Sul tema della sicurezza il teatro è pronto da tempo: sanificazione delle sale, ingressi contingentati, distanziamento in sala, obbligo della mascherina, ticket online. “Un protocollo che funziona più al teatro e al cinema che in giro per i centri commerciali o in coda davanti ai negozi per i saldi – dice la direttrice del teatro stabile di Catania Laura Sicignano – Un sistema più vicino semmai a quello in atto per affrontare una visita medica. Siamo stati abbandonati. È incomprensibile e umiliante. Se il problema è il coprifuoco siamo pronti ad adeguarci anche a quello cambiando gli orari degli spettacoli”.

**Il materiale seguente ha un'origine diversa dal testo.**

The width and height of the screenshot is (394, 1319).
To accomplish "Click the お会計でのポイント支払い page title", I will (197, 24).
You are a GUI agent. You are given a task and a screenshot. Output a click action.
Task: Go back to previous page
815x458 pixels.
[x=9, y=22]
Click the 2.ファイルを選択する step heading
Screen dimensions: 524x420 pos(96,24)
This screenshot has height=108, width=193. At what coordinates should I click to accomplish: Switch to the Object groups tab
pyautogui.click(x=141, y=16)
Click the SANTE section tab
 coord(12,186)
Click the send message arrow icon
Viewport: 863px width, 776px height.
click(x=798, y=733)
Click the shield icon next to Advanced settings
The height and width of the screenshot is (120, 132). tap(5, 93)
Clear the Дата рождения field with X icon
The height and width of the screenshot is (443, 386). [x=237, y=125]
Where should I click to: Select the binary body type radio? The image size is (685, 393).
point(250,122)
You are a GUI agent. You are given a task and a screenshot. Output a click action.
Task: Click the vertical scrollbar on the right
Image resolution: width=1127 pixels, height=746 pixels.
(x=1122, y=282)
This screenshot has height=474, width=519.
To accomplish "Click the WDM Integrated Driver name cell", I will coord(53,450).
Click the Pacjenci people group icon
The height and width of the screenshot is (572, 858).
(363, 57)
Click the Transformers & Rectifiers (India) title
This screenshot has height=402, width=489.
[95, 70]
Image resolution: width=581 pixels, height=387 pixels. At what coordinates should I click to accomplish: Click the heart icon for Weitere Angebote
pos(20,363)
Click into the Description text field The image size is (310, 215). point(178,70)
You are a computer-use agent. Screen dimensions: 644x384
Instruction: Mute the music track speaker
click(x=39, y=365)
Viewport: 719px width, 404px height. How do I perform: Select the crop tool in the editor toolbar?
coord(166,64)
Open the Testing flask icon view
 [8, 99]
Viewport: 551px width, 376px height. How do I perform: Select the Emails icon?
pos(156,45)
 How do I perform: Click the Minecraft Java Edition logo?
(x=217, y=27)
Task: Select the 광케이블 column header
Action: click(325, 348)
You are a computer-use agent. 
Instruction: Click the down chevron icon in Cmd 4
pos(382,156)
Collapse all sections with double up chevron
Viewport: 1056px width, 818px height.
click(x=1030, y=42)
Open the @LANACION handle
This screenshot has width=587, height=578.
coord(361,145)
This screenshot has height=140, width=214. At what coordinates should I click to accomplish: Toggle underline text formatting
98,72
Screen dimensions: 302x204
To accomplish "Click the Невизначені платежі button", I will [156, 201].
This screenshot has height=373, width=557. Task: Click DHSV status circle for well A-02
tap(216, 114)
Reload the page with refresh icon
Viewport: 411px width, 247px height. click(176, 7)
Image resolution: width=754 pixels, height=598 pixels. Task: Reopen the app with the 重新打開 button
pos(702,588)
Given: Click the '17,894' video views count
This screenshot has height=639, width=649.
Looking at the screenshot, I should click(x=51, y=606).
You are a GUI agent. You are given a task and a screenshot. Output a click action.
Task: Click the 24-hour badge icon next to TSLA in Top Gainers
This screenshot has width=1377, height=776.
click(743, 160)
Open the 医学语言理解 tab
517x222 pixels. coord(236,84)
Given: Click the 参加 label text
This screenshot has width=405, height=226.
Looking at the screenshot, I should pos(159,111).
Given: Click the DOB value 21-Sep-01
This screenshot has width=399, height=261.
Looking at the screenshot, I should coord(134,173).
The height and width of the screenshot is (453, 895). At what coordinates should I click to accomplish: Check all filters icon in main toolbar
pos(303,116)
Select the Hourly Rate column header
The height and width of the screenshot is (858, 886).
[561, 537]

Ad avvilire maggiormente una delle categorie più trascurate dai diversi Dpcm che si sono susseguiti in questi mesi è l’assoluta mancanza di un piano specifico. Il timore maggiore sarebbe quindi l’assenza di un preavviso di riapertura dato il ritorno di molte regioni al colore giallo. Quando la pratica e il lavoro dello spettacolo dal vivo richiede tempo e preparazione fisica, emotiva e mentale per riattivarsi. Ciò che viene preteso dal mondo dello spettacolo, dallo scoppio della pandemia, è un coinvolgimento da parte delle istituzioni nella discussione di una progettualità che includa anche cinema e teatri.